§ **DESCRIPTION OF THE TASK**
Output exactly, with nothing added, the entries from the first line through the line with "Toggle the console view button".

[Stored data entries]
^^^^

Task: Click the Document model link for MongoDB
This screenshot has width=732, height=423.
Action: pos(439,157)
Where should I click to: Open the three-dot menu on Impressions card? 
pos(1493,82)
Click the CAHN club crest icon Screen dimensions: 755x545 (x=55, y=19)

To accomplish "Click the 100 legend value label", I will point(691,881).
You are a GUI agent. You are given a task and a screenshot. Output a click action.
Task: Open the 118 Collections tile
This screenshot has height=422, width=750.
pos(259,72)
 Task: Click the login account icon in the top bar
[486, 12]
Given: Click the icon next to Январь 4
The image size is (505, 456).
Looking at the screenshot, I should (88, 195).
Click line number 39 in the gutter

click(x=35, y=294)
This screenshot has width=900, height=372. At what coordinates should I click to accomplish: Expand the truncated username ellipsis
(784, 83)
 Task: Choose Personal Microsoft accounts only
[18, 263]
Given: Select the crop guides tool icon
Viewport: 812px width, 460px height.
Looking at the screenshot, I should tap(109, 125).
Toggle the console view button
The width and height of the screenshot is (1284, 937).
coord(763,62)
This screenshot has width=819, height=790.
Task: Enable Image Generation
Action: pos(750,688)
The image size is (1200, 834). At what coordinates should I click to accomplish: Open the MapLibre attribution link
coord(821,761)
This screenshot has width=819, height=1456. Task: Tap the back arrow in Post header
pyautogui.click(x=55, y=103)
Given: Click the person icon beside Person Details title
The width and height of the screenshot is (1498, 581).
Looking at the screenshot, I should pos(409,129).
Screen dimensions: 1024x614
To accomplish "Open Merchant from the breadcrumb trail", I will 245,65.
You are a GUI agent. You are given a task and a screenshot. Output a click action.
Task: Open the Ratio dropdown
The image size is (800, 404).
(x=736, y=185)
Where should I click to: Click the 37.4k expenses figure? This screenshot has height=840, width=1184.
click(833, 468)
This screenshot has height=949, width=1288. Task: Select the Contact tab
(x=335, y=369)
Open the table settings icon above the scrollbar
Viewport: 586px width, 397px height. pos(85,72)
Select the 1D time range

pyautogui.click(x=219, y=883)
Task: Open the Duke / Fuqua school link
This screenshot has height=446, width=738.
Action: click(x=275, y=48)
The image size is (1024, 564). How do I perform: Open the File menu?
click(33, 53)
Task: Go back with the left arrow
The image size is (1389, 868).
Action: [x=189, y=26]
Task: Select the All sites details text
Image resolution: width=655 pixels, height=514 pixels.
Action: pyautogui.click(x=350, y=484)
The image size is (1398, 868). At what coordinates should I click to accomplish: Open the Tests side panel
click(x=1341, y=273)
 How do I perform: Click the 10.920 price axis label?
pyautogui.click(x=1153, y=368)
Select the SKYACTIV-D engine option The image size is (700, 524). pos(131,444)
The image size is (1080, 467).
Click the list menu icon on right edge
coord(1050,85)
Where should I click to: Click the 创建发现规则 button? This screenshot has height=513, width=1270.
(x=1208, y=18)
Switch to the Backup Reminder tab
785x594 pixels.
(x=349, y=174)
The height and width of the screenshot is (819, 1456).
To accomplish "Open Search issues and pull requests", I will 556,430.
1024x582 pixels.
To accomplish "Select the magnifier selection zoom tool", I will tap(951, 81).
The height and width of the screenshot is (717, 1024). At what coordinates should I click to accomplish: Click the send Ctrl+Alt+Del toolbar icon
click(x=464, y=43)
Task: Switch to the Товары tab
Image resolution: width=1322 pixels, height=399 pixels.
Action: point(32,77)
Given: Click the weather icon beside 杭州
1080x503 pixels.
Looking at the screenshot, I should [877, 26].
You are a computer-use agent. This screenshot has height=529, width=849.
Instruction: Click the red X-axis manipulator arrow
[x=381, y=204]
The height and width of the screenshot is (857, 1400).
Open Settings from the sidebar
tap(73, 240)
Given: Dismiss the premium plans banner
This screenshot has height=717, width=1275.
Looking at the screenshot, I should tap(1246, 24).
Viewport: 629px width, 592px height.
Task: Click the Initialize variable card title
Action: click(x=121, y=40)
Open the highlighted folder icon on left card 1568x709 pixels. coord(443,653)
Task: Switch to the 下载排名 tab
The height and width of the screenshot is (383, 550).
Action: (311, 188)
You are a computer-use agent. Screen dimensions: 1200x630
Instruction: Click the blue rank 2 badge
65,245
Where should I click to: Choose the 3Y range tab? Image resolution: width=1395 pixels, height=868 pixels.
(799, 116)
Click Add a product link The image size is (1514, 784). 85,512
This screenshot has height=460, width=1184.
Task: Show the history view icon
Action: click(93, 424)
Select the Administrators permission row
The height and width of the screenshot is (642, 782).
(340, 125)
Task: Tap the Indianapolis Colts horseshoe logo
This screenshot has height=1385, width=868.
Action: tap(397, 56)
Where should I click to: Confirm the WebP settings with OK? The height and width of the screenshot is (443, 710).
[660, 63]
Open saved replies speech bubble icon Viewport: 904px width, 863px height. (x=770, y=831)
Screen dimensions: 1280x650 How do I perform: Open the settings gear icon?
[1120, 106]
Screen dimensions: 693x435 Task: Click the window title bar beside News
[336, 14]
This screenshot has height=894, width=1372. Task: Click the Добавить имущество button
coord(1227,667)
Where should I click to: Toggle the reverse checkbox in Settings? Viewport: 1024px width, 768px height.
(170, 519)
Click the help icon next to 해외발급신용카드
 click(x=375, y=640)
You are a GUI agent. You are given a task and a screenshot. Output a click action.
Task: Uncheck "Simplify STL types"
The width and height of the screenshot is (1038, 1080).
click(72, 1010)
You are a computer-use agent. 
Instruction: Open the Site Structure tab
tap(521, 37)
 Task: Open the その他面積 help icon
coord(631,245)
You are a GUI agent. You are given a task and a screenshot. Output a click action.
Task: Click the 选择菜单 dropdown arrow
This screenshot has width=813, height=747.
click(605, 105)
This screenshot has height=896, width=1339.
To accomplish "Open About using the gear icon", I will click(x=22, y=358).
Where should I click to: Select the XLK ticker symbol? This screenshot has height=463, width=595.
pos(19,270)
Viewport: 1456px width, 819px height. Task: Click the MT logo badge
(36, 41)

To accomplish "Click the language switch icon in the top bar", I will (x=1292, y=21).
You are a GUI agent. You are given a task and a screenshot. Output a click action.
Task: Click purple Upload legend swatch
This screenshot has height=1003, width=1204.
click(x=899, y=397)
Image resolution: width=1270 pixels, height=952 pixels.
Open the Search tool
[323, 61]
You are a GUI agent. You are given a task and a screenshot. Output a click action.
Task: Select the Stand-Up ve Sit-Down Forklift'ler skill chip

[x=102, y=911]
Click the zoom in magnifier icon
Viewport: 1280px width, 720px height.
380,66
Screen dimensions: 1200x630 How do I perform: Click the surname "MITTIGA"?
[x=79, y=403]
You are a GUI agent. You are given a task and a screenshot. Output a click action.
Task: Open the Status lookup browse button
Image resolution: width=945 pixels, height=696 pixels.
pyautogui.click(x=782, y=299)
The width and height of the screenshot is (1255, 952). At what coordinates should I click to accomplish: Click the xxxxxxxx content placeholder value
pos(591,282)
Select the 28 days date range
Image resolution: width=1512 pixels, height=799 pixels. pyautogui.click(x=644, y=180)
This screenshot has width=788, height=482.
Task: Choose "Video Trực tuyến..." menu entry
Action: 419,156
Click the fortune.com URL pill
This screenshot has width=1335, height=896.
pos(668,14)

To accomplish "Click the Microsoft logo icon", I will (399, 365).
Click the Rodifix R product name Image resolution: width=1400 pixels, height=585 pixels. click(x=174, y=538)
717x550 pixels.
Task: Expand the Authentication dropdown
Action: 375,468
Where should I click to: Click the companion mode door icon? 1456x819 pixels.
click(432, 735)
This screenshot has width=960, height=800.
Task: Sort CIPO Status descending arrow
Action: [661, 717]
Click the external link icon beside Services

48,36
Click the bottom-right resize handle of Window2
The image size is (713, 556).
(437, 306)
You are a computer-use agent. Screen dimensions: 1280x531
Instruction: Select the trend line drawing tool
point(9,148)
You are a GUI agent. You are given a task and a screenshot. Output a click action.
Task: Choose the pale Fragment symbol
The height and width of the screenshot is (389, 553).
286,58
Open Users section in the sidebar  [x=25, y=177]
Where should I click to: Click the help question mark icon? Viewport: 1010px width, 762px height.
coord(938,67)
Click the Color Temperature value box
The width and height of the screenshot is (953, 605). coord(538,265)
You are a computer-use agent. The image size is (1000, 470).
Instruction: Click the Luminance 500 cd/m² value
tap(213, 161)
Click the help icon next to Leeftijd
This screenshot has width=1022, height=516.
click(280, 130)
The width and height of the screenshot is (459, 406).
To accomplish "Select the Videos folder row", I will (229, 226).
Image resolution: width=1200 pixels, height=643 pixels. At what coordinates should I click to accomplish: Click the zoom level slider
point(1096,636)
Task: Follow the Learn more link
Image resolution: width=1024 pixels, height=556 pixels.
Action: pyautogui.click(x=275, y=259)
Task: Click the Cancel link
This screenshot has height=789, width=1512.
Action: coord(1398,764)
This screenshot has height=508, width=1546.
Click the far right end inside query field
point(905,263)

^^^^

§ **RESULT**
Task: Click the Document model link for MongoDB
This screenshot has width=732, height=423.
Action: pos(439,157)
Where should I click to: Open the three-dot menu on Impressions card? 
pos(1493,82)
Click the CAHN club crest icon Screen dimensions: 755x545 (x=55, y=19)

To accomplish "Click the 100 legend value label", I will point(691,881).
You are a GUI agent. You are given a task and a screenshot. Output a click action.
Task: Open the 118 Collections tile
This screenshot has height=422, width=750.
pos(259,72)
 Task: Click the login account icon in the top bar
[486, 12]
Given: Click the icon next to Январь 4
The image size is (505, 456).
Looking at the screenshot, I should (88, 195).
Click line number 39 in the gutter

click(x=35, y=294)
This screenshot has width=900, height=372. At what coordinates should I click to accomplish: Expand the truncated username ellipsis
(784, 83)
 Task: Choose Personal Microsoft accounts only
[18, 263]
Given: Select the crop guides tool icon
Viewport: 812px width, 460px height.
Looking at the screenshot, I should tap(109, 125).
Toggle the console view button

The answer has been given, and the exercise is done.